Gevolgen voor de eigen situatie hebben die waterplannen niet of nauwelijks. Dat wil zeggen: Luinge sluit niet uit dat ‘zijn’ gemaal tegen die tijd elektrisch wordt. Waarmee het mogelijk wordt om de pompen, net als die in veel andere gemalen, centraal en automatisch vanuit het Waterschapsgebouw in de stad Groningen centraal te bedienen. Dan komt voor hem veel werk te vervallen.
Met of zonder maalwerk: de Luinge’s verwachten nog jaren op hun afgelegen, doodlopende plek te blijven wonen. De nadelen wegen in de verste verte niet op tegen de voordelen. De krant niet aan huis bezorgd? Daar valt mee te leven. Geen vuilnisauto aan de deur? Lastig, maar overkomelijk. Geen riolering? Zo’n sceptic tank werkt prima. Communicatie vormt evenmin een probleem. Ook huize Luinge kent de genoegens van ADSL.
Afgelegen wonen geeft vrijheid, vinden ze.
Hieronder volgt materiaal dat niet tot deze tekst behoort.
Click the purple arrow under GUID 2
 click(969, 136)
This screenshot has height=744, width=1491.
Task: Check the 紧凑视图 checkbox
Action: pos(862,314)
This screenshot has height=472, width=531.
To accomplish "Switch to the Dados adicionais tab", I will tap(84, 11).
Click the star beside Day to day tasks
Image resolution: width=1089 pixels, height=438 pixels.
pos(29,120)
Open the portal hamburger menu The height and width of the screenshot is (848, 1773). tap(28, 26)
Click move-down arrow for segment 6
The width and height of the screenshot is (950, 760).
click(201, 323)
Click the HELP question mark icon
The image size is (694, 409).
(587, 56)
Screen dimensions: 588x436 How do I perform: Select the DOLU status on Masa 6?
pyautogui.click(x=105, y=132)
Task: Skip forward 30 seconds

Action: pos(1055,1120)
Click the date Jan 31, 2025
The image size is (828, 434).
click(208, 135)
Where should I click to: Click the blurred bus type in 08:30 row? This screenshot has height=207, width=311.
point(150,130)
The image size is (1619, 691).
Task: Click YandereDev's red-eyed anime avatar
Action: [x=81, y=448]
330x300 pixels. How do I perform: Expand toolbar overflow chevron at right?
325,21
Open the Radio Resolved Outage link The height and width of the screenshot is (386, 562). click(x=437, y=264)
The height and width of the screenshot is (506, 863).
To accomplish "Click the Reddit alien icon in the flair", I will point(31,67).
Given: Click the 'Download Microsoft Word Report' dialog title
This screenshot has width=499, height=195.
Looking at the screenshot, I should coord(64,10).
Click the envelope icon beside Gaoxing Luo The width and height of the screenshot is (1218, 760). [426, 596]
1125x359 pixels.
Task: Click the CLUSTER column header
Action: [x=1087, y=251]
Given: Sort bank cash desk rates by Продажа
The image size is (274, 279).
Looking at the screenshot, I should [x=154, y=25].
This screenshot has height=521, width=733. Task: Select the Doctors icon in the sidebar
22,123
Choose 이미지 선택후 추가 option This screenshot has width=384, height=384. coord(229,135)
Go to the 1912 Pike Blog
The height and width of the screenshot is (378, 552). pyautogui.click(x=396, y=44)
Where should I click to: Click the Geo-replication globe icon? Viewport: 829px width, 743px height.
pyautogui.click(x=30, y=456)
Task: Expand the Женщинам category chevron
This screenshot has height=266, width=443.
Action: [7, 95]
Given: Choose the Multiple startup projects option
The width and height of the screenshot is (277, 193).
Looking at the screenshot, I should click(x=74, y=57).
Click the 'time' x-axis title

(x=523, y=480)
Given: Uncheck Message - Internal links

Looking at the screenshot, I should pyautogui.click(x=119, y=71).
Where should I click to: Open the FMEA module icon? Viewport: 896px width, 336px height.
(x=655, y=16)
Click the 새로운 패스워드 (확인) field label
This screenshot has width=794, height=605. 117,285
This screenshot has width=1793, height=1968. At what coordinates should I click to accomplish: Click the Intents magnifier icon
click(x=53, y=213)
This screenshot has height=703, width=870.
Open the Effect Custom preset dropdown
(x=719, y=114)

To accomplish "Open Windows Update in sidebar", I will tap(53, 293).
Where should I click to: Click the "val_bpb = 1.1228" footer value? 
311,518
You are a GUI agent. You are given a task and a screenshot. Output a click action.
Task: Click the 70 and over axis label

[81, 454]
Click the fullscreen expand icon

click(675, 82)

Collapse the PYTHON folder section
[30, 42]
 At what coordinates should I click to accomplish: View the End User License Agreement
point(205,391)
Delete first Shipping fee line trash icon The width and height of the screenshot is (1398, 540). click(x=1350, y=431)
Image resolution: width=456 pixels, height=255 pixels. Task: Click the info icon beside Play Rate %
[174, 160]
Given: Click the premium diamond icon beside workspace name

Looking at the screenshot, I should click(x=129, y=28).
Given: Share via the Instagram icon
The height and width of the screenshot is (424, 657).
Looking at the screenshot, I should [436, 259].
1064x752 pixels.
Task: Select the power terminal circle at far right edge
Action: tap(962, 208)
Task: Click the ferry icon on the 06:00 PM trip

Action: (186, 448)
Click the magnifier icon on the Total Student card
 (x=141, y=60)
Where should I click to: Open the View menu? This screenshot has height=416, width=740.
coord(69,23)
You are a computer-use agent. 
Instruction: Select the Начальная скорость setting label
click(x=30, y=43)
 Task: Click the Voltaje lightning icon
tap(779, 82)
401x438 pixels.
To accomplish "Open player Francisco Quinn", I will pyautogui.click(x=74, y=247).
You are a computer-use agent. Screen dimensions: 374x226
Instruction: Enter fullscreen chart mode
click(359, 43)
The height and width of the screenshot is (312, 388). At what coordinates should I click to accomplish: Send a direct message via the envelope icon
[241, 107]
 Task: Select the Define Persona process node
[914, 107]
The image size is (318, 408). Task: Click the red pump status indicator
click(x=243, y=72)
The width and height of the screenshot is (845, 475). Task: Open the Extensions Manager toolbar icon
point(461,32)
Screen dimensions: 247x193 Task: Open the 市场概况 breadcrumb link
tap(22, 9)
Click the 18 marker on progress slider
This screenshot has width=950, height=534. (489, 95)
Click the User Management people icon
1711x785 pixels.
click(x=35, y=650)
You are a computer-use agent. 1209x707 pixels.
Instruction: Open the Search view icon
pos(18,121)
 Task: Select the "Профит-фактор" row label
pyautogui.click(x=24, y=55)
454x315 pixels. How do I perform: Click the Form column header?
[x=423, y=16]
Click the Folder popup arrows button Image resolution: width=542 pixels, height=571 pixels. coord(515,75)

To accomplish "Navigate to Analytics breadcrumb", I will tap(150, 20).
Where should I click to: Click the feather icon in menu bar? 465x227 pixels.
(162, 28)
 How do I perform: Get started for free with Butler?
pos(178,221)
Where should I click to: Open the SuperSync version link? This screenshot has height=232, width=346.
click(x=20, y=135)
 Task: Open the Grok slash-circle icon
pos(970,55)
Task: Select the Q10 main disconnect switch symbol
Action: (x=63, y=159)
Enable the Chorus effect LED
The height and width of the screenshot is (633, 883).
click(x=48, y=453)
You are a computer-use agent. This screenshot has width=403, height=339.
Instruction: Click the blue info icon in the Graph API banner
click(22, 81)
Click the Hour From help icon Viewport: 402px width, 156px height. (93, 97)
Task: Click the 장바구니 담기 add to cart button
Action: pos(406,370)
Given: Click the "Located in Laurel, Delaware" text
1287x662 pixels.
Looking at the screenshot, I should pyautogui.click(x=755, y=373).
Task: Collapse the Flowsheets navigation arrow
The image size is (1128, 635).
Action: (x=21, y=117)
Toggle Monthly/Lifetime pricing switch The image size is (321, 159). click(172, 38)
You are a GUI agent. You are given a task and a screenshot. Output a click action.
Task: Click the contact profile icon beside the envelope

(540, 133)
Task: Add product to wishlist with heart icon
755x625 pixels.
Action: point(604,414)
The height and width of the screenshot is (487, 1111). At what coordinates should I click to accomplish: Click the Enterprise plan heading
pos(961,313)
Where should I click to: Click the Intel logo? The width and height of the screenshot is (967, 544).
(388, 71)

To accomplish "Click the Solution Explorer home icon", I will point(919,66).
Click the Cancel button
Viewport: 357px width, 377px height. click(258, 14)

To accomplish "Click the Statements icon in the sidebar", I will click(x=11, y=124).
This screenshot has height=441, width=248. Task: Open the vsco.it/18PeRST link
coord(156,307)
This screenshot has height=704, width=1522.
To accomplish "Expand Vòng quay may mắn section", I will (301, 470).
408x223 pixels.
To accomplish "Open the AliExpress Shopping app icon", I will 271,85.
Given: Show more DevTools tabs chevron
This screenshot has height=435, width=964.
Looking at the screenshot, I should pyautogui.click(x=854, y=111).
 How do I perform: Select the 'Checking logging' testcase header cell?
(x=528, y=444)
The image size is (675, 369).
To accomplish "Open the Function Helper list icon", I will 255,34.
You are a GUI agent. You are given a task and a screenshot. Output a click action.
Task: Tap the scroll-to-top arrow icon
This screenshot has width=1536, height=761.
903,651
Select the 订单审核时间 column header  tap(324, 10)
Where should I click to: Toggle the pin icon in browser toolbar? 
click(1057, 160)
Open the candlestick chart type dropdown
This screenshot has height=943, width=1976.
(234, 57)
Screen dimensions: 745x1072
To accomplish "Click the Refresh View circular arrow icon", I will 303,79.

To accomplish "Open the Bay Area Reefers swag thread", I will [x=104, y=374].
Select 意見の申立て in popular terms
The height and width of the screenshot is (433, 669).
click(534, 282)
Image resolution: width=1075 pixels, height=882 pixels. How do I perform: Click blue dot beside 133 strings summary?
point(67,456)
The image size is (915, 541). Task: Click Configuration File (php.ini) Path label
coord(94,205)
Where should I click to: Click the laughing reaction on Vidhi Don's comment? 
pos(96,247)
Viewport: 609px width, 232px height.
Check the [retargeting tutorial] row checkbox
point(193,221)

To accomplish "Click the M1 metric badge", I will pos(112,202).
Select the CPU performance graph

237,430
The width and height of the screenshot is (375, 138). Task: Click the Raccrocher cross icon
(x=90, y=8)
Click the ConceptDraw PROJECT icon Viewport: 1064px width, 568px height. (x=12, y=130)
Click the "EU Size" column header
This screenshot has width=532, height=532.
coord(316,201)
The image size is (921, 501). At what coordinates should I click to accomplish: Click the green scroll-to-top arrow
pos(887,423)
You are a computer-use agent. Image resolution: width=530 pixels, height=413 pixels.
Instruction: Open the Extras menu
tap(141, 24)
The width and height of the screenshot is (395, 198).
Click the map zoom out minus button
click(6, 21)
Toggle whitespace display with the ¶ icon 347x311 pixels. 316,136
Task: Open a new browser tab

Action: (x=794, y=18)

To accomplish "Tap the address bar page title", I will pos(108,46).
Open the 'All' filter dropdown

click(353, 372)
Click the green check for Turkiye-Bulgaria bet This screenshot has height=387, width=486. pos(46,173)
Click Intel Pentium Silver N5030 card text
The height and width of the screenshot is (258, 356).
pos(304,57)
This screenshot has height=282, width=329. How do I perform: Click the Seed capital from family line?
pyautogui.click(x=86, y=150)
Voor een botanische mislukking in de moestuin hoef je je niet te schamen – niemand die het opvalt. Net zo min als er veel commentaar is te verwachten op de diervriendelijke manier waarop de Luinge’s, heel zelfvoorzienend, hun schapen, koeien en ‘kuierkippen’ houden. En de gordijnen hoeven nooit dicht, in deze witte enclave onder de rook van Groningen.